“If you tremble with indignation at every injustice, then you are a comrade of mine.”
– Che Guevara
Joan Alison Turner, wife of the legendary Chilean folk singer Víctor Jara, was born on 20 July 1927 in north London.
A dancer, choreographer, lecturer, political activist, and later head of the Jara Foundation, Joan came from a left-leaning social-democratic family and would later become internationally known as a vocal and indefatigable defender of human rights.
Born between two world wars and growing up in a north London in which bombings by the Nazi Luftwaffe were daily occurrences, Joan spend her childhood between school, home and bomb shelters. Her older brothers where recruited into the British army during the war, which left an indelible mark on them, and her own memories of the time were underscored by the drone of warplanes and the sound of falling missiles.
From early childhood, Joan had been inclined towards dance – a form of artistic expression that she went on to develop to a high level. Graduating from the Sigurd Leerder dance school in her early twenties, she travelled across Europe as a solo ballerina with the German Ballet Jooss, before arriving in Chile in the mid-1950s.

_GIVEN DATA_.
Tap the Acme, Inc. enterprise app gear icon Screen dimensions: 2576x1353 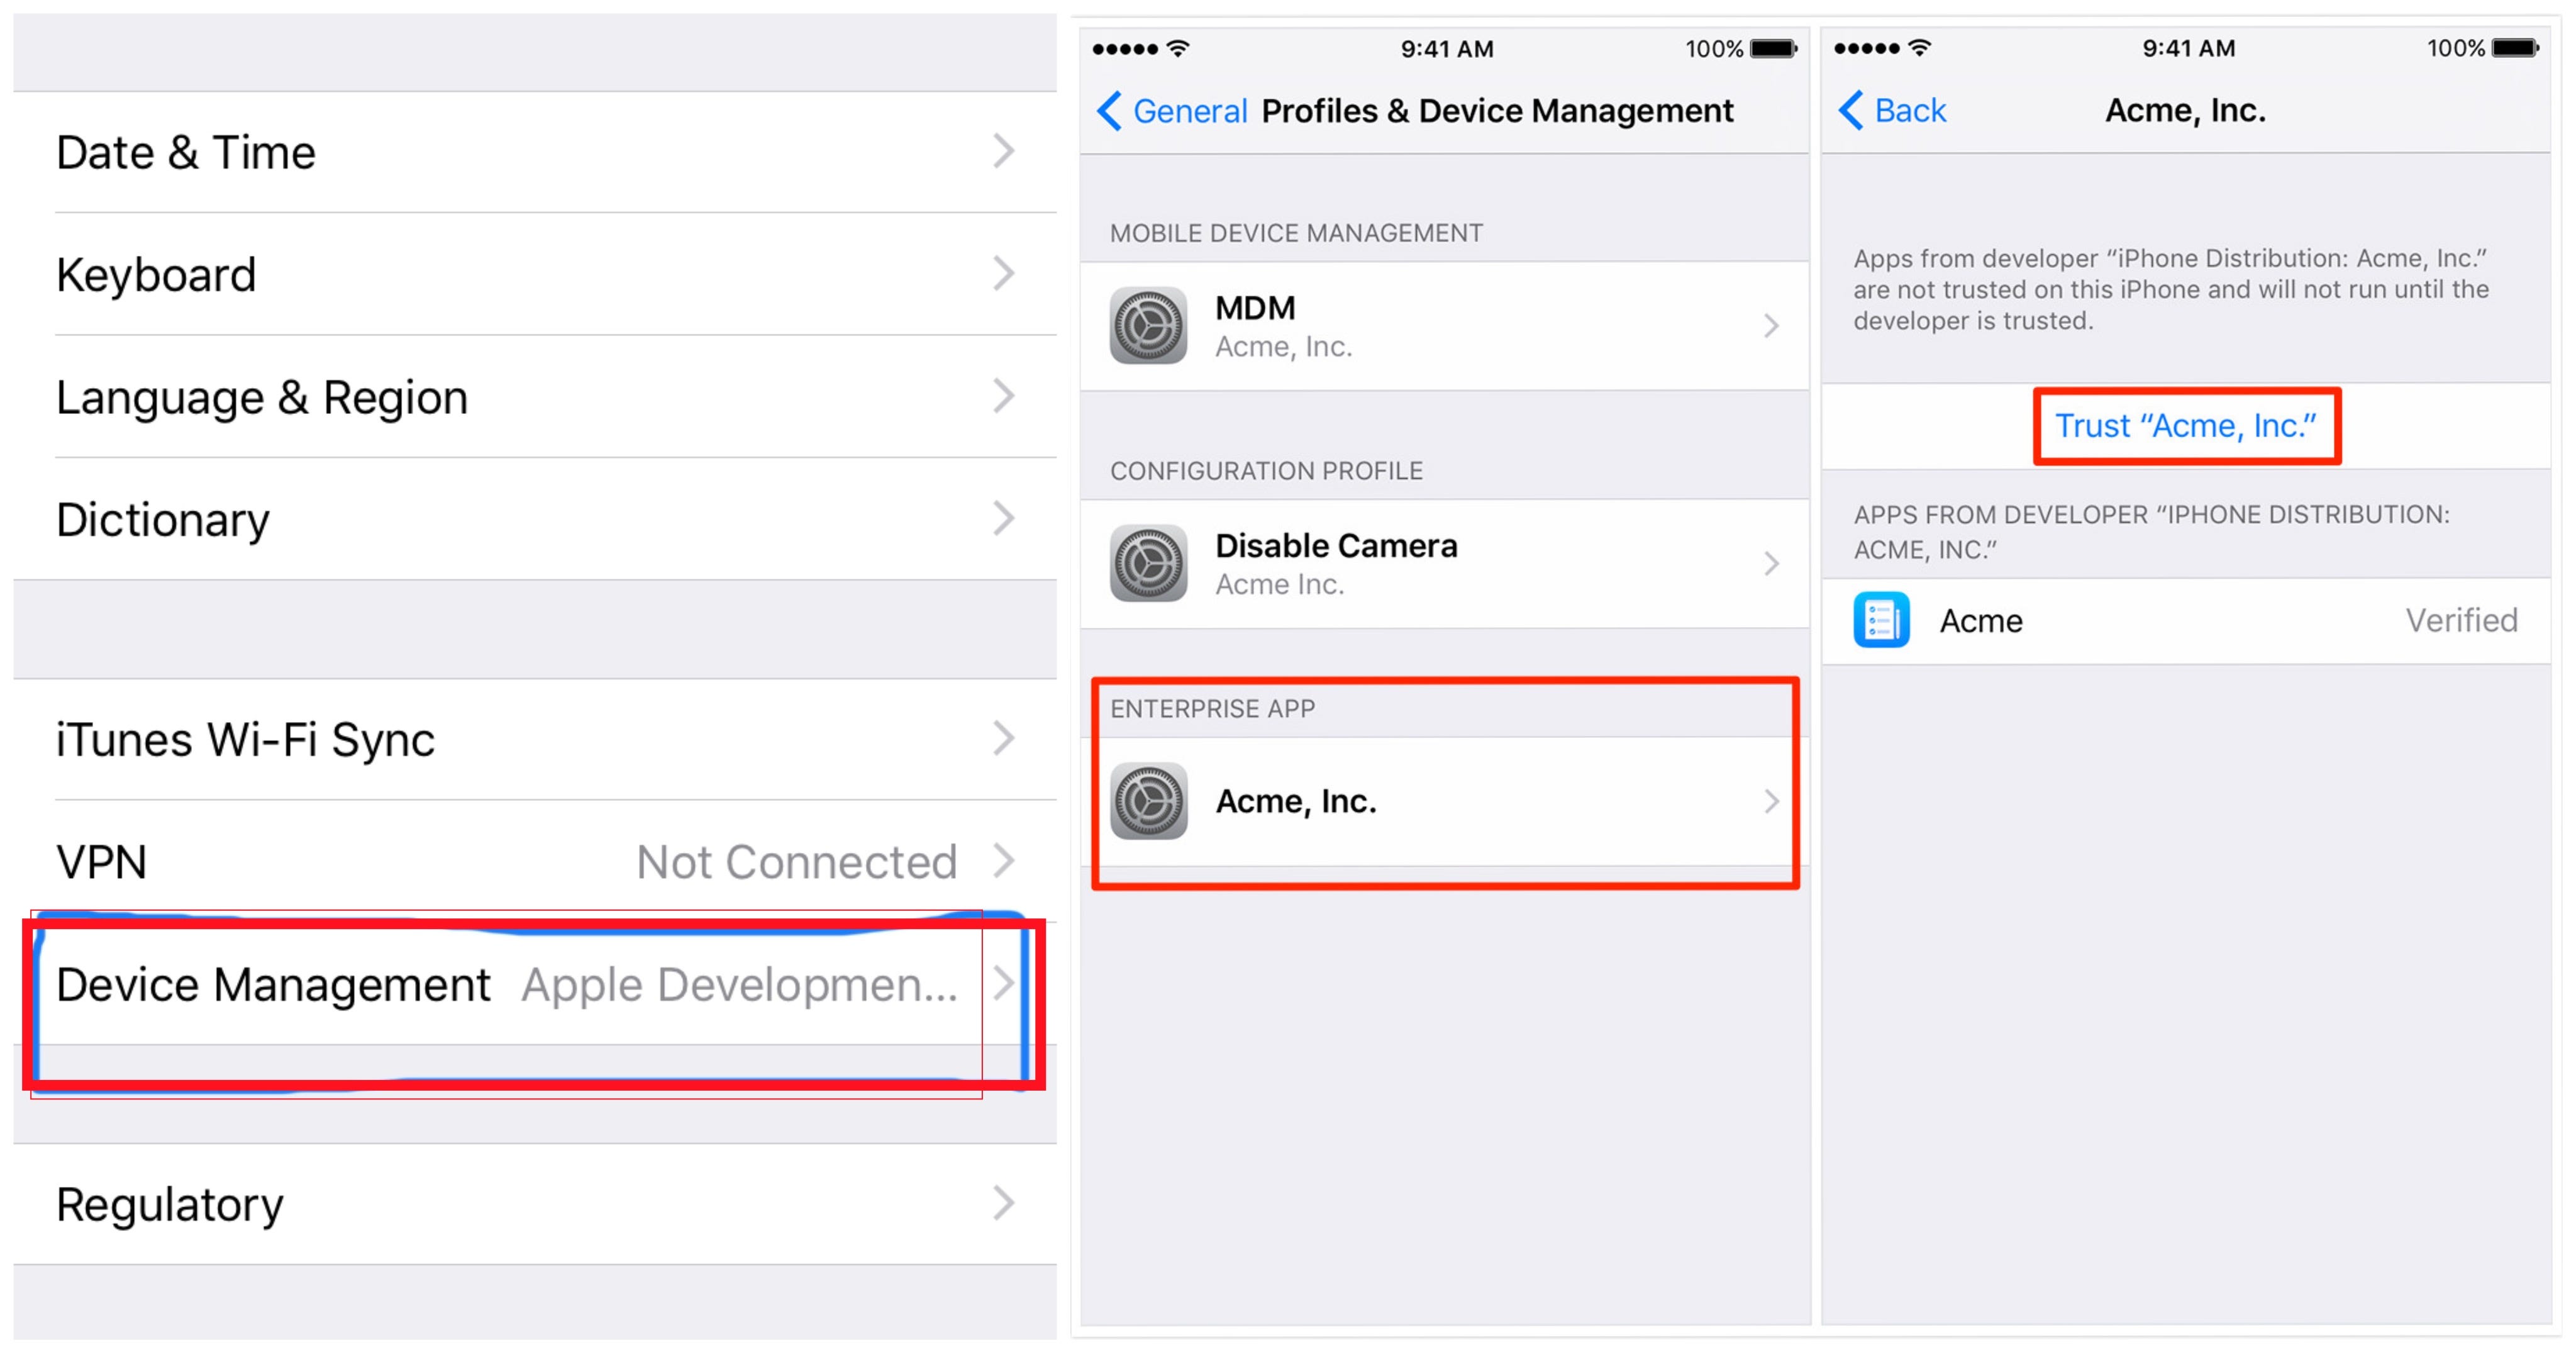(1148, 801)
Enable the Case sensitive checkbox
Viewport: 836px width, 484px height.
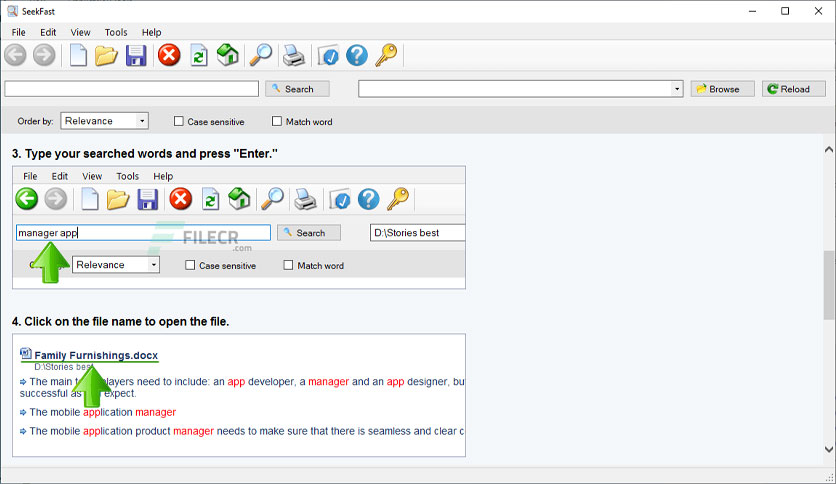(x=179, y=122)
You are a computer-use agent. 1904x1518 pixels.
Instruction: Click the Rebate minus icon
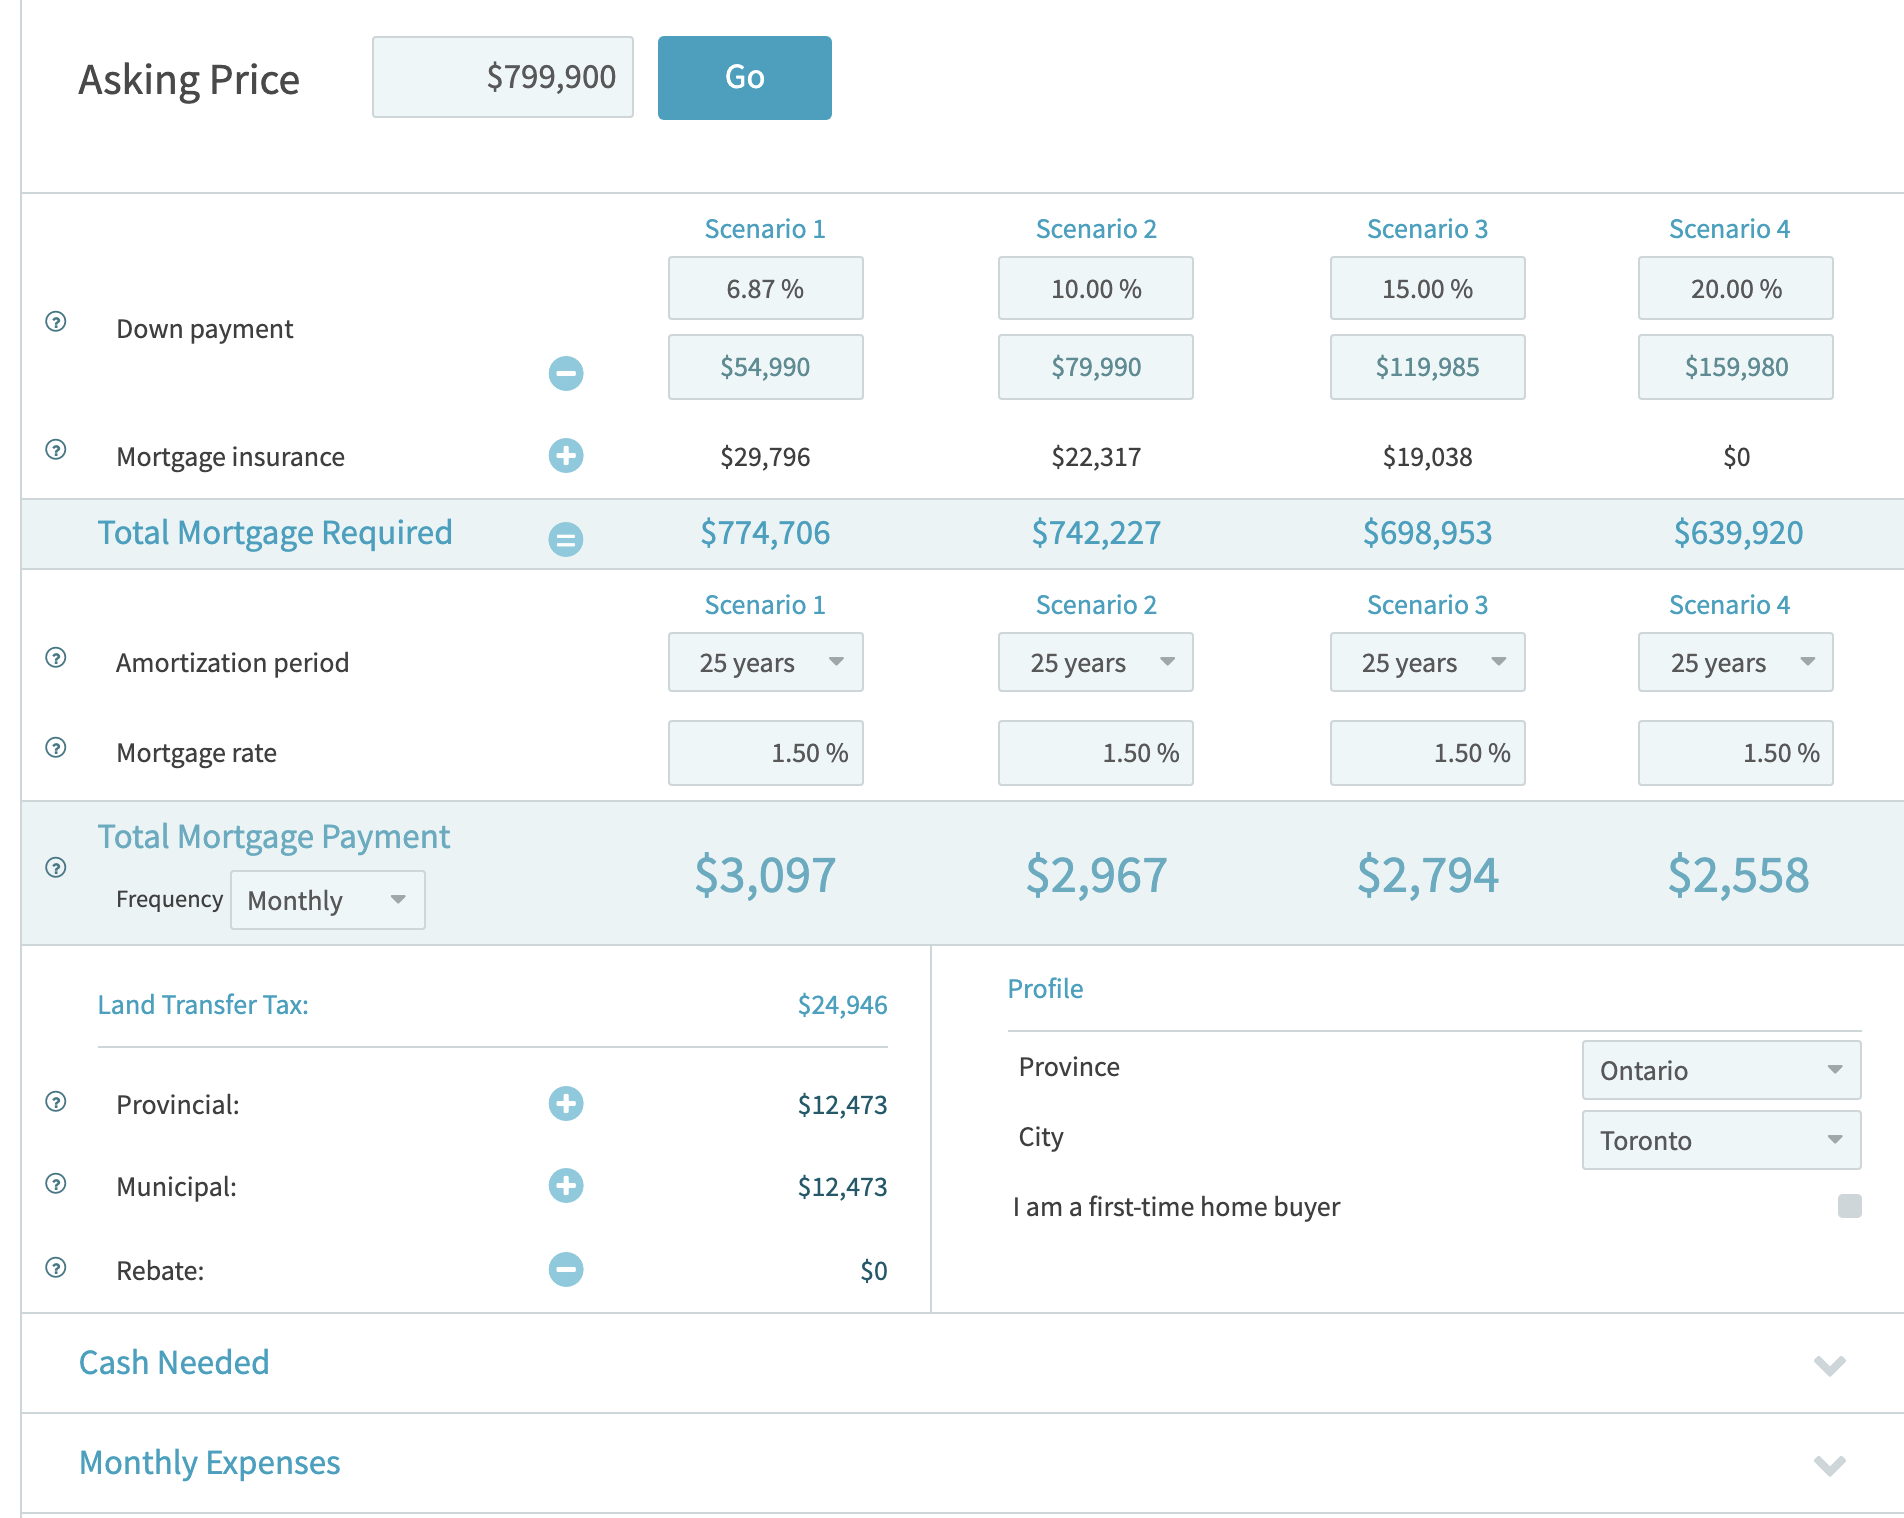click(566, 1270)
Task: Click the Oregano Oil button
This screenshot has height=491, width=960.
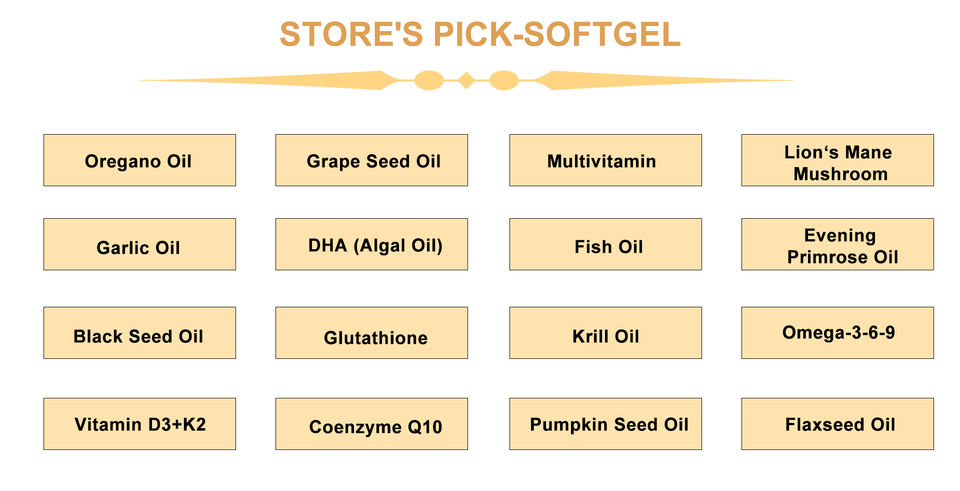Action: coord(139,160)
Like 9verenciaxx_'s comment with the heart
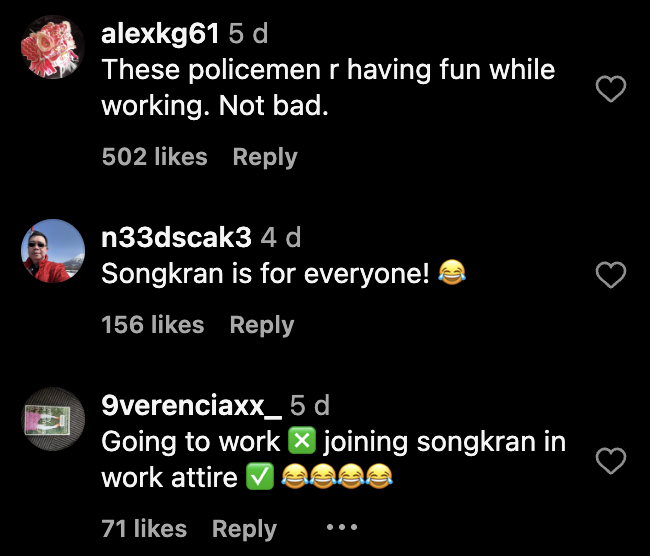The width and height of the screenshot is (650, 556). click(610, 460)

_WHAT TO DO_.
- 1) Please take the Joan Turner passage from "A dancer, choreographer, lecturer, political" through "of falling missiles." and write it out again, changing "indefatigable" to "tireless".
- 2) In the Joan Turner passage, what roles does the sentence beginning "A dancer, choreographer" give her?
The entries come from a separate source.

_ANSWERS FOR THE EXERCISE_.
- 1)
A dancer, choreographer, lecturer, political activist, and later head of the Jara Foundation, Joan came from a left-leaning social-democratic family and would later become internationally known as a vocal and tireless defender of human rights.
Born between two world wars and growing up in a north London in which bombings by the Nazi Luftwaffe were daily occurrences, Joan spend her childhood between school, home and bomb shelters. Her older brothers where recruited into the British army during the war, which left an indelible mark on them, and her own memories of the time were underscored by the drone of warplanes and the sound of falling missiles.

- 2)
- dancer
- choreographer
- lecturer
- political activist
- head of the Jara Foundation